Monday, October 29, 2012

Missing Bruce Gentry



I met Bruce Gentry on a film shoot during my sophomore year at North Greenville University. The very day that we met, I felt as though I had known him for years. He kept me laughing the entire day. We exchanged numbers, and the very next morning at 7 a.m., I got a phone call reminding me to get to my Biology class on time. From then on, we talked on the phone constantly. Bruce became as close as a brother. We shared a love of film and of music that only served to bring us closer together. Bruce was an encyclopedia of knowledge, and he was always willing to teach me new things, to expand my horizons artistically, and to keep my ADD riddled mind on task.

When I entered an internship in Marietta, GA, it was one of the first times that I had ever been away from home, living on my own. As a result of my panic disorder, I was plagued with attacks for many nights. I spoke with Bruce for hours every night that summer, and every time I would call him in a panic, he would calmly recite Psalm 91 for me, and before I knew it, the wave of fear had passed and had lulled me into a place of peace. Bruce always said, "when you share a burden, it's divided; when you share a joy, it's multiplied". During the tough times in my life, he always reminded me that I was loved, and I could always depend on him. I would find myself calling him when I was in need of comfort. He never missed a phone call. He was most definitely a caretaker. During a recent film shoot, I became ill with dehydration. There was Bruce, running to the nearest drug store, forcing me to drink Pedialyte and pulling me off the set. I would have been angry with anyone else, but because it was Bruce, because he was my brother, my best friend, and my artistic soul mate, it didn't matter. I just sat down for the remainder of the shoot, and listened to Bruce talk away about Charles Laughton and Bette Davis. I would have listened to Bruce Gentry read the phone book for hours. The man had the richest voice. He'd often leave voicemails on my phone, where he'd recite long monologues from Shakespeare, and fill up my entire inbox. I never complained. I loved every minute. He was one of the greatest actors that ever lived. Those who have worked with him one on one know this to be true. He was a consummate professional, and he absolutely adored the stage and screen. Everyone wanted to work with him. To know Bruce was to love him - that's all there is to it. I could go on and on about this beloved man.  
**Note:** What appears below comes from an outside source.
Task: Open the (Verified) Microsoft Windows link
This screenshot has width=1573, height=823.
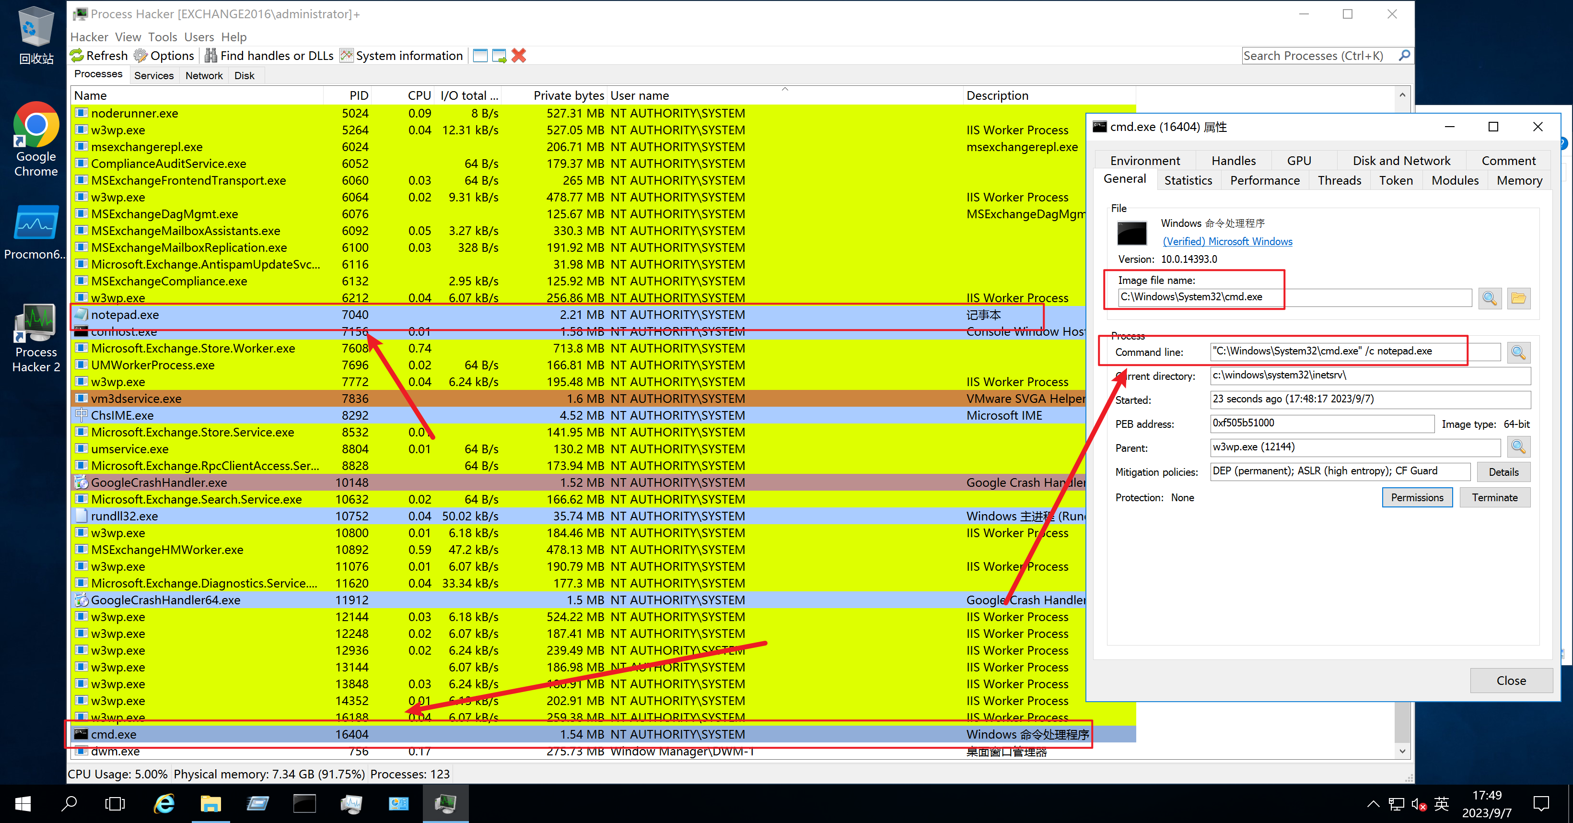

Tomorrow marks the one year anniversary of the death of my best friend. God has placed many people in my path, but few have touched my life in the way that Bruce did. He had such a profound impact on me, one which I will never forget. In these times when I miss him dearly, I can still feel his presence. I know that he is looking down on me from Heaven, keeping a watchful eye on me, his "little Orson Welles". I miss you more than you will ever know, Brucie! I love you.